WHAT YOU HAVE TO DO => Write all of the lines below out again, exactly as they stand.

(Collected data entries)
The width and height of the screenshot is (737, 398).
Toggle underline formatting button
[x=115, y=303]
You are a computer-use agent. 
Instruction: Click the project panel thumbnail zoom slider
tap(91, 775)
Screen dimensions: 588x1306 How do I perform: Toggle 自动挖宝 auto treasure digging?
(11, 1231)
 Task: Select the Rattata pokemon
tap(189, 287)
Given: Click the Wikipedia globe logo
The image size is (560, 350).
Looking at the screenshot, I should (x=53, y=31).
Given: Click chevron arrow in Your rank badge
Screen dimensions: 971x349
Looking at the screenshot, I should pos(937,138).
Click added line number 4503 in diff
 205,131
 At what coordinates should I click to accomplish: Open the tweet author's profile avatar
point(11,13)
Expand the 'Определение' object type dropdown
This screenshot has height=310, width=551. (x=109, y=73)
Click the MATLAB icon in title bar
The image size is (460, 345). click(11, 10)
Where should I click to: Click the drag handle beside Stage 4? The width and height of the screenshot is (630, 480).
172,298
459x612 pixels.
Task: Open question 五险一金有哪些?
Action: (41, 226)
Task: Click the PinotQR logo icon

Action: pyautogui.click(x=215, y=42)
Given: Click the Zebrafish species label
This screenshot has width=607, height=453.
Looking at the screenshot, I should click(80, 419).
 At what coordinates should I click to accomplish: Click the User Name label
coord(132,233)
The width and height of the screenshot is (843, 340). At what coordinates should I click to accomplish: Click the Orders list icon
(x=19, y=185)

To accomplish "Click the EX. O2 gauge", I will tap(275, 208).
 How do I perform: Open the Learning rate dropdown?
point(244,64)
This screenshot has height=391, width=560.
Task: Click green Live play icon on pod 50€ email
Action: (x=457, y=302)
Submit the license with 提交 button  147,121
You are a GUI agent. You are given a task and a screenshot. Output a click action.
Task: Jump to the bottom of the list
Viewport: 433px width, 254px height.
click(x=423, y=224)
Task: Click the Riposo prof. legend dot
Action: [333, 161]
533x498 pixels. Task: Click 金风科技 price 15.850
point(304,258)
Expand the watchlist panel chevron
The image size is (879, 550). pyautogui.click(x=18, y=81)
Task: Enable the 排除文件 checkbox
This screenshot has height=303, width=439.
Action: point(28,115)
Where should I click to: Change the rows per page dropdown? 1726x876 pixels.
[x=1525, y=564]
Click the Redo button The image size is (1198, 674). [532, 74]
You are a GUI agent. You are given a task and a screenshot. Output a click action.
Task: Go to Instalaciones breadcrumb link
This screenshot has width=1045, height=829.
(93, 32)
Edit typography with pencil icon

ANSWER SECTION =>
The width and height of the screenshot is (737, 398).
Toggle underline formatting button
[x=115, y=303]
You are a computer-use agent. 
Instruction: Click the project panel thumbnail zoom slider
tap(91, 775)
Screen dimensions: 588x1306 How do I perform: Toggle 自动挖宝 auto treasure digging?
(11, 1231)
 Task: Select the Rattata pokemon
tap(189, 287)
Given: Click the Wikipedia globe logo
The image size is (560, 350).
Looking at the screenshot, I should (x=53, y=31).
Given: Click chevron arrow in Your rank badge
Screen dimensions: 971x349
Looking at the screenshot, I should pos(937,138).
Click added line number 4503 in diff
 205,131
 At what coordinates should I click to accomplish: Open the tweet author's profile avatar
point(11,13)
Expand the 'Определение' object type dropdown
This screenshot has height=310, width=551. (x=109, y=73)
Click the MATLAB icon in title bar
The image size is (460, 345). click(11, 10)
Where should I click to: Click the drag handle beside Stage 4? The width and height of the screenshot is (630, 480).
172,298
459x612 pixels.
Task: Open question 五险一金有哪些?
Action: (41, 226)
Task: Click the PinotQR logo icon

Action: pyautogui.click(x=215, y=42)
Given: Click the Zebrafish species label
This screenshot has width=607, height=453.
Looking at the screenshot, I should click(80, 419).
 At what coordinates should I click to accomplish: Click the User Name label
coord(132,233)
The width and height of the screenshot is (843, 340). At what coordinates should I click to accomplish: Click the Orders list icon
(x=19, y=185)

To accomplish "Click the EX. O2 gauge", I will tap(275, 208).
 How do I perform: Open the Learning rate dropdown?
point(244,64)
This screenshot has height=391, width=560.
Task: Click green Live play icon on pod 50€ email
Action: (x=457, y=302)
Submit the license with 提交 button  147,121
You are a GUI agent. You are given a task and a screenshot. Output a click action.
Task: Jump to the bottom of the list
Viewport: 433px width, 254px height.
click(x=423, y=224)
Task: Click the Riposo prof. legend dot
Action: [333, 161]
533x498 pixels. Task: Click 金风科技 price 15.850
point(304,258)
Expand the watchlist panel chevron
The image size is (879, 550). pyautogui.click(x=18, y=81)
Task: Enable the 排除文件 checkbox
This screenshot has height=303, width=439.
Action: point(28,115)
Where should I click to: Change the rows per page dropdown? 1726x876 pixels.
[x=1525, y=564]
Click the Redo button The image size is (1198, 674). [532, 74]
You are a GUI agent. You are given a task and a screenshot. Output a click action.
Task: Go to Instalaciones breadcrumb link
This screenshot has width=1045, height=829.
(93, 32)
Edit typography with pencil icon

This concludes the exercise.